* Start Text block *

CoreOS — How to Run a RethinkDB Cluster

CoreOS is suited for all kinds of use cases. In the previous blog posts we’ve shown you how to submit and run a Node.js application inside a Docker container on a CoreOS cluster and also how to scale this Node.js app to multiple instances across the cluster.

This guide will show you how to run multiple database instances on a CoreOS cluster. For that, we’re going to kick off a RethinkDB cluster.

CoreOS Series Overview


This guide is a hands-on guide. That means, you can directly use the code snippets and commands on your own CoreOS cluster to test the functionality. To do so, you need to have a running CoreOS cluster and at least (SSH) access to one of the machines within the cluster. If you don’t have a CoreOS cluster set up yet, follow this guide on how to create a new one and move on when you’re done.

* End Text block *

● Set exercise 1
Reproduce the CoreOS guide word for word from "This guide is" to "when you’re done.".

* Start Information given *

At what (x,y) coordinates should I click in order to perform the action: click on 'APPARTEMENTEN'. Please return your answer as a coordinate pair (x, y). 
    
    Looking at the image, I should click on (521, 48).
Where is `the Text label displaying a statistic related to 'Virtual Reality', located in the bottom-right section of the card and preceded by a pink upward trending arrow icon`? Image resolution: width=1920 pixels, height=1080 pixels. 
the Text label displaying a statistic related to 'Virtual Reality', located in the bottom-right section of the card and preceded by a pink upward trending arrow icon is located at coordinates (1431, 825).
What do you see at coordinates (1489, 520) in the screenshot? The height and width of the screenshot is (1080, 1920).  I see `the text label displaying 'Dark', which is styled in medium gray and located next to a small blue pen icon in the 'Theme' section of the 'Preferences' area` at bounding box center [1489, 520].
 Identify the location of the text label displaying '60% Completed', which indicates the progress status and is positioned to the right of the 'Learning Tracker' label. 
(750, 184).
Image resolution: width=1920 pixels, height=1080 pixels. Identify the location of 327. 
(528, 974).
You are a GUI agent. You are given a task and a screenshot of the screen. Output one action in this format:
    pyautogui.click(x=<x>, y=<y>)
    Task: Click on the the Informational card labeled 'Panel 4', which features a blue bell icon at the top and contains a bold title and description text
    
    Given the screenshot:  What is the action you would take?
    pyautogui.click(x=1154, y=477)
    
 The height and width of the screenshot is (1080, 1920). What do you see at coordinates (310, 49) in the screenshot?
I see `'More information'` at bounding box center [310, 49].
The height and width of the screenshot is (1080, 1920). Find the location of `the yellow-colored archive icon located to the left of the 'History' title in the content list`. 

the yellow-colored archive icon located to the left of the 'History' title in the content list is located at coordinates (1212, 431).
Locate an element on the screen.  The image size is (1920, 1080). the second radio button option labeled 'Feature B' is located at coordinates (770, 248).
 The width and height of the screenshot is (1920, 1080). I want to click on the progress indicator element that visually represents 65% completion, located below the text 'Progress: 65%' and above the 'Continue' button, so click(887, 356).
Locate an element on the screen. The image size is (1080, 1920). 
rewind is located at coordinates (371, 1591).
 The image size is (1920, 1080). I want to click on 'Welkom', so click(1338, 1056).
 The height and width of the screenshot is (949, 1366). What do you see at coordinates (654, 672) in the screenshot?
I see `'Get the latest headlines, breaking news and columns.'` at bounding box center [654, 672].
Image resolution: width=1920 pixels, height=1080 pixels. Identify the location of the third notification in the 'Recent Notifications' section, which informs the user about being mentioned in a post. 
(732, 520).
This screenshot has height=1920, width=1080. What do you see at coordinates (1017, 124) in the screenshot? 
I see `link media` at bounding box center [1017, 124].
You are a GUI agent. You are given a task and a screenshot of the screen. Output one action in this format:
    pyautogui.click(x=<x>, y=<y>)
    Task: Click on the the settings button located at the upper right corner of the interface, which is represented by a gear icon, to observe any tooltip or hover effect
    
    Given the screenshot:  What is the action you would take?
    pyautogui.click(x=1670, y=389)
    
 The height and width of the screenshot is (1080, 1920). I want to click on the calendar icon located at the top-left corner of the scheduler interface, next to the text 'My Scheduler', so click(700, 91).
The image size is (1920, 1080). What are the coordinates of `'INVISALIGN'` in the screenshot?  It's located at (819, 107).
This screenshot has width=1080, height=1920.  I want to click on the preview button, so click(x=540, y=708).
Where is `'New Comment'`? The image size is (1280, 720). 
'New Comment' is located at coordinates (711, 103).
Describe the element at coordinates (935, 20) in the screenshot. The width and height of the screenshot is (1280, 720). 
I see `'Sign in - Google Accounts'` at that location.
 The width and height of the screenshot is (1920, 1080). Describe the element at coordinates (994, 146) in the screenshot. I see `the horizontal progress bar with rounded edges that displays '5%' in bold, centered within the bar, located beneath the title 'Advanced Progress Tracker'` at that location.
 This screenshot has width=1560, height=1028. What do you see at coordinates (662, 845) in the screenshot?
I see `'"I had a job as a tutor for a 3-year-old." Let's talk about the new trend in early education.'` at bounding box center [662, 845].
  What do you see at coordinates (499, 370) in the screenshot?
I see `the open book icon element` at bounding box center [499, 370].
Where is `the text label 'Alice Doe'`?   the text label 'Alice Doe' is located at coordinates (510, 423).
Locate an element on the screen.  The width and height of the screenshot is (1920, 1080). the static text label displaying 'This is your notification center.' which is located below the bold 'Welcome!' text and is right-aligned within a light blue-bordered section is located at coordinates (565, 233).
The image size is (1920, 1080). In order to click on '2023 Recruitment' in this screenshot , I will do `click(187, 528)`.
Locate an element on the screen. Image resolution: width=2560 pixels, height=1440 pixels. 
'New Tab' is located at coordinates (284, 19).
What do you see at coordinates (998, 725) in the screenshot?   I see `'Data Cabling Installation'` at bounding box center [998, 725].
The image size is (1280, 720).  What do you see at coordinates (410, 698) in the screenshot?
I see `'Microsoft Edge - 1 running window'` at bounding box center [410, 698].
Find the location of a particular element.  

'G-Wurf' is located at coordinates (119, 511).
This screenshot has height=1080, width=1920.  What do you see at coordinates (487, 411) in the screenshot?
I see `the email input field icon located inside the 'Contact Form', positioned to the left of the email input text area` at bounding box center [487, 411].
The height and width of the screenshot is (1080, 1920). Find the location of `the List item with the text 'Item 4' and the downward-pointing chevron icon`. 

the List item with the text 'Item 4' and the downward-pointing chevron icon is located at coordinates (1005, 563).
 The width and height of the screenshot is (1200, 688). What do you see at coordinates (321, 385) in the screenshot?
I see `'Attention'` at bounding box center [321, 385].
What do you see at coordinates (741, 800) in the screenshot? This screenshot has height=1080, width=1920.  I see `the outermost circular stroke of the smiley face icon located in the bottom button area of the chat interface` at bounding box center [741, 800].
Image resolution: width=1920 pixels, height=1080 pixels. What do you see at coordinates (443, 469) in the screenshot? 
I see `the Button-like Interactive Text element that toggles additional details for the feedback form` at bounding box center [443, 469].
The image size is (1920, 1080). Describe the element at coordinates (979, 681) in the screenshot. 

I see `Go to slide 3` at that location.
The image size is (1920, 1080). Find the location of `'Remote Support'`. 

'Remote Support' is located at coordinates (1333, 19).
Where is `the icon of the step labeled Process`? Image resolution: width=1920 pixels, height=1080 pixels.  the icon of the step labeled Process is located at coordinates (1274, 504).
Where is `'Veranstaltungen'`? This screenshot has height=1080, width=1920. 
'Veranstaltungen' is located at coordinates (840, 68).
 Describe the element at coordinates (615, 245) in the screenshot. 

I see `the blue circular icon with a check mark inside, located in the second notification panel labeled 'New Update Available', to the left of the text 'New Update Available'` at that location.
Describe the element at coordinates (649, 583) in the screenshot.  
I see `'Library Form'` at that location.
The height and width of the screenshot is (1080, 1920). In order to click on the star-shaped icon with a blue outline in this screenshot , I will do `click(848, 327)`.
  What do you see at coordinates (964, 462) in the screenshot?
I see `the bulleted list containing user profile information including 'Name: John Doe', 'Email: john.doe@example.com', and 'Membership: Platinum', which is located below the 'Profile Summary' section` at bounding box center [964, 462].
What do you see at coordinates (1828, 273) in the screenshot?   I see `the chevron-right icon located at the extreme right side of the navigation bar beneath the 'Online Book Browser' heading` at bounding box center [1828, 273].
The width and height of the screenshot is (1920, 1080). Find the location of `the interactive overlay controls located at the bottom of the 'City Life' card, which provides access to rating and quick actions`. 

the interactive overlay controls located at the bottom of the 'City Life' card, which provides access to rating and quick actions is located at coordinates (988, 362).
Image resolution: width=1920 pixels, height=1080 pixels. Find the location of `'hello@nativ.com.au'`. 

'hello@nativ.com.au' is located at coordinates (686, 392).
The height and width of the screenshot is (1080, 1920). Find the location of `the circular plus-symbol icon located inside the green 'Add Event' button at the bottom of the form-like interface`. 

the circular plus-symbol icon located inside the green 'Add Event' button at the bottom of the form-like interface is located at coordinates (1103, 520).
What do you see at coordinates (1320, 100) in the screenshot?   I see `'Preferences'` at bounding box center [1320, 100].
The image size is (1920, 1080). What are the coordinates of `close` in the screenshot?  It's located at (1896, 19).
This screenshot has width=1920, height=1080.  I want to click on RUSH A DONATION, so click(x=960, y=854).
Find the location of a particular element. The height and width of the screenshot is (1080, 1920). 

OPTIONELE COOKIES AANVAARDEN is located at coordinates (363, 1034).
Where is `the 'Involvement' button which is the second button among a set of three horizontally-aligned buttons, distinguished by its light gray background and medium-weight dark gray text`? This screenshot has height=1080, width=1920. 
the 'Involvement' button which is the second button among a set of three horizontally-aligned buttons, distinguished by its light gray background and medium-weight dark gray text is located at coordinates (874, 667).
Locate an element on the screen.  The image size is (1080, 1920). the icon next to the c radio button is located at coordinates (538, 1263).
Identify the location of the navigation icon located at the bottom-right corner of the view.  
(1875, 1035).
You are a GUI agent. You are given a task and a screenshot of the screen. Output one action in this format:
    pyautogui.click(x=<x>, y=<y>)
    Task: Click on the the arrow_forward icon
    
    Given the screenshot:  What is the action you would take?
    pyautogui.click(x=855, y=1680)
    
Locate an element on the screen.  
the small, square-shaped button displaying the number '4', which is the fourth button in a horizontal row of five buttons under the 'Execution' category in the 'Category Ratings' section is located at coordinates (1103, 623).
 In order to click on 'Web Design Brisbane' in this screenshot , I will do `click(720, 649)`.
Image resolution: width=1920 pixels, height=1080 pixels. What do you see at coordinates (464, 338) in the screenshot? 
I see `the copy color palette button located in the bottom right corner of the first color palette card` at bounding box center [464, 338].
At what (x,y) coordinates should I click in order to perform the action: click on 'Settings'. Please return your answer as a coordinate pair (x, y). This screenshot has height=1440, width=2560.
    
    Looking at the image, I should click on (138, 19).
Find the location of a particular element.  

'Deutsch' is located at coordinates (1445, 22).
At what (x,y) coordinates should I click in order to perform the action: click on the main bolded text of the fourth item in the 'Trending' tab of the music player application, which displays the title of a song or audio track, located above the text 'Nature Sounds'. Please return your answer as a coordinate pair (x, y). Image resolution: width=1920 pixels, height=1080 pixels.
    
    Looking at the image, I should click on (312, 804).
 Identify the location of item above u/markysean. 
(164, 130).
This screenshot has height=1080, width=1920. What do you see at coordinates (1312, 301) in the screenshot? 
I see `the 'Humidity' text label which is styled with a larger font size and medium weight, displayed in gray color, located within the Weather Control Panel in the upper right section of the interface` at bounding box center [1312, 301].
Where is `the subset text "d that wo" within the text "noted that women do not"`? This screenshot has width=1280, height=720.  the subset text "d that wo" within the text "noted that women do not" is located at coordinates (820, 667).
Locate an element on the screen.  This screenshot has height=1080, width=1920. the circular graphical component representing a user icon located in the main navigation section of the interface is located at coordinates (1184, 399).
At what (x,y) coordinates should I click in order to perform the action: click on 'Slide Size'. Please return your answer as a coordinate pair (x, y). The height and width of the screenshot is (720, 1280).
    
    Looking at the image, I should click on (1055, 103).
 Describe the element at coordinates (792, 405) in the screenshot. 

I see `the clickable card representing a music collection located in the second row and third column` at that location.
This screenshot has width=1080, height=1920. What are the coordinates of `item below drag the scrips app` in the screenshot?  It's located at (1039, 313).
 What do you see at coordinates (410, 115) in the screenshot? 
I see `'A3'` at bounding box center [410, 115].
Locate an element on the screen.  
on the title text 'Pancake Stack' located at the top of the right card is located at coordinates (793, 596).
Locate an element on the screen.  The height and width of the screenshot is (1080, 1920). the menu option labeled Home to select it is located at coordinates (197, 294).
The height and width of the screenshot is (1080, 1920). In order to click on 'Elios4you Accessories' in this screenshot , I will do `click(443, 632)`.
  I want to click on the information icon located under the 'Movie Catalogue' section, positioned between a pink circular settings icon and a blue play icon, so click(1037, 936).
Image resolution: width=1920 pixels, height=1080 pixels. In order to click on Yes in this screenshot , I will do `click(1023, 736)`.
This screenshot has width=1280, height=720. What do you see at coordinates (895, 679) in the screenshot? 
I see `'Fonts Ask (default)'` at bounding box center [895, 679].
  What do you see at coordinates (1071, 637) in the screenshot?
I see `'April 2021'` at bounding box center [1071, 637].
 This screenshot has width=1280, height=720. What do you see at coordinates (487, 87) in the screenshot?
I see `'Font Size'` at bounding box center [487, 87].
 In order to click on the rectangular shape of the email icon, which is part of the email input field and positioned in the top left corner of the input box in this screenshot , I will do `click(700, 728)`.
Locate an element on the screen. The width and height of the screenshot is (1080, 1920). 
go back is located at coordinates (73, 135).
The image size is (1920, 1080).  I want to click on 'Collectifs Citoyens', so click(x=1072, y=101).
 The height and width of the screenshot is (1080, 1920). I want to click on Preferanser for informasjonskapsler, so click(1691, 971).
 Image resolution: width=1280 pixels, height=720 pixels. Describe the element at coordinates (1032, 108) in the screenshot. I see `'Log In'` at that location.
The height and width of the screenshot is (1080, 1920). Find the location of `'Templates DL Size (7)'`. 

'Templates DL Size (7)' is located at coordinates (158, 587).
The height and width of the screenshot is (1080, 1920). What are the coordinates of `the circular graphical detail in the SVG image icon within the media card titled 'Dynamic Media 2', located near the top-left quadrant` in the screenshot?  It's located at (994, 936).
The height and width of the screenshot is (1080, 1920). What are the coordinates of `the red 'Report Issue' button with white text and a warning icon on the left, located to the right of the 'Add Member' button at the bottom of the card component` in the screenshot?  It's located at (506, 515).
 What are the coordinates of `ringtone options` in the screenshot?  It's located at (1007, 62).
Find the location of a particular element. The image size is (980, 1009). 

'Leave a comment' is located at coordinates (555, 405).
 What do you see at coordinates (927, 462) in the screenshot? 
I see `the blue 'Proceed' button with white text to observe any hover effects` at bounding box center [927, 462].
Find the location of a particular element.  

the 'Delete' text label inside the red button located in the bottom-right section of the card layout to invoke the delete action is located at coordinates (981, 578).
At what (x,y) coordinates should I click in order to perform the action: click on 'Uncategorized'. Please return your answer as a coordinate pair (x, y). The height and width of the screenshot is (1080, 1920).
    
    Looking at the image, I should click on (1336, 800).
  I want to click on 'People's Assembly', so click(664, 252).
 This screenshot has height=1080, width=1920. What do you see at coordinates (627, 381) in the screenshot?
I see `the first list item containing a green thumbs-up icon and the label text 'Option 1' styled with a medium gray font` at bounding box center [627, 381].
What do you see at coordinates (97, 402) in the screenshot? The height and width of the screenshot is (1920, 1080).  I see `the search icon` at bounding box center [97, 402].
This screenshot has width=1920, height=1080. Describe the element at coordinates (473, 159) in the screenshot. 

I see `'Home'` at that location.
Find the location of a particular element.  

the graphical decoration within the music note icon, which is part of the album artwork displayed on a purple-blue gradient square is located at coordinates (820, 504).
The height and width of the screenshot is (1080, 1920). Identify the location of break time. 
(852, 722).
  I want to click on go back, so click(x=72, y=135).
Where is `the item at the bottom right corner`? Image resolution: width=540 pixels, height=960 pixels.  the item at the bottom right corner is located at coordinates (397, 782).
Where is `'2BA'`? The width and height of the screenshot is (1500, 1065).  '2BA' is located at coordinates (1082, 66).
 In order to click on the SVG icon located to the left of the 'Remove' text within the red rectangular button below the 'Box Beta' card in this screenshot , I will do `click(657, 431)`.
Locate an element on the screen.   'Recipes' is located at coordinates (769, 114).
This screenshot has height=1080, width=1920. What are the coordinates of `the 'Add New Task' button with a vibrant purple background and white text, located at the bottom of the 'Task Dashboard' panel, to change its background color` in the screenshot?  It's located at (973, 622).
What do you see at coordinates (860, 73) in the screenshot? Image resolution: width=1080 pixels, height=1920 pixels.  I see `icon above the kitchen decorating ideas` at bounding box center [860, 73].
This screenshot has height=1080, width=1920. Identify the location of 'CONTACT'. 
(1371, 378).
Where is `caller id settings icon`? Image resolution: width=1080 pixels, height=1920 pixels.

* End Information given *

● Set exercise 2
Format the record lines from the line with "What do you see at coordinates (927, 462)" to the line with "the 'Delete' text" as a Markdown table with the columns Number and Record line, leaving out blank lines.

● Correct output 1
This guide is a hands-on guide. That means, you can directly use the code snippets and commands on your own CoreOS cluster to test the functionality. To do so, you need to have a running CoreOS cluster and at least (SSH) access to one of the machines within the cluster. If you don’t have a CoreOS cluster set up yet, follow this guide on how to create a new one and move on when you’re done.

● Correct output 2
| Number | Record line |
|---|---|
| 1 |  What do you see at coordinates (927, 462) in the screenshot?  |
| 2 | I see `the blue 'Proceed' button with white text to observe any hover effects` at bounding box center [927, 462]. |
| 3 | Find the location of a particular element.   |
| 4 | the 'Delete' text label inside the red button located in the bottom-right section of the card layout to invoke the delete action is located at coordinates (981, 578). |